[ExI] Coal and PV
Keith Henson
hkeithhenson at gmail.com
Mon Feb 5 20:57:48 UTC 2024
It takes right at 3 MWh of heat energy to vaporize a ton of coal in
steam. A considerable amount of coal is turned into syngas using
oxygen to burn part of the coal and provide heat. I don't know for
sure how exact this is, but considering coal combustion at 6.7 kWh/kg
3 MWh will require burning 448 kg of coal. This is done with oxygen
so there is a cost for the oxygen at 7 to 10 cents per kg, 1194 kg of
O2 costing $84 to $119. What this means is that close to half a ton
of coal must be burned to vaporize a ton of coal. There is also more
CO2 in the gas stream which increases the size of the absorber section
and the amount of CO2 vented or sequestered.
So the cost per ton vaporized would be 1.448 x the cost per ton of
coal plus the oxygen. For coal at $20/ton, the cost to make syngas
would be about $130/ton of coal, most of it from the oxygen.
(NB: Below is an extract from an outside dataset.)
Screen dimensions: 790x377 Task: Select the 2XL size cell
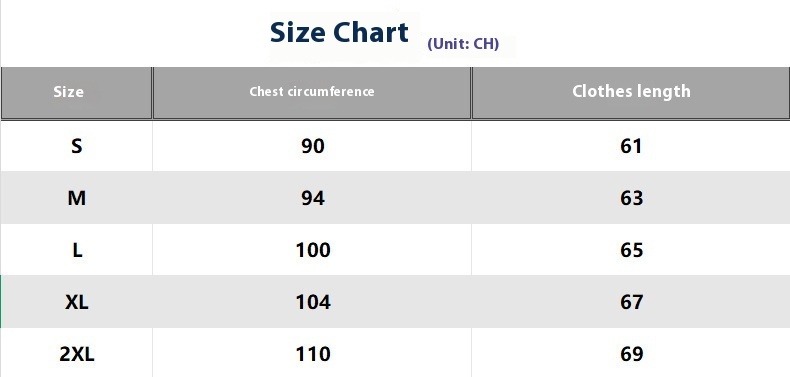(77, 354)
Compare: to a submerged arc. For dedicated PV at 1.35 cents per kWh,
($13.50/MWh) the electrical cost would be $40.50. Grid electricity
gets down to zero at times. But to use this power would require a
syngas storage of considerable size. An empty gas field would be
ideal.
Keith
PS, there is an ammonia plant that makes syngas from petroleum coke.
It is essentially a rocket engine followed by gas cleanup and
conditioning. https://en.wikipedia.org/wiki/Coffeyville_Resources
Another related plant is here:
https://en.wikipedia.org/wiki/Dakota_Gasification_Company
The plant currently makes methane but is being converted to making hydrogen.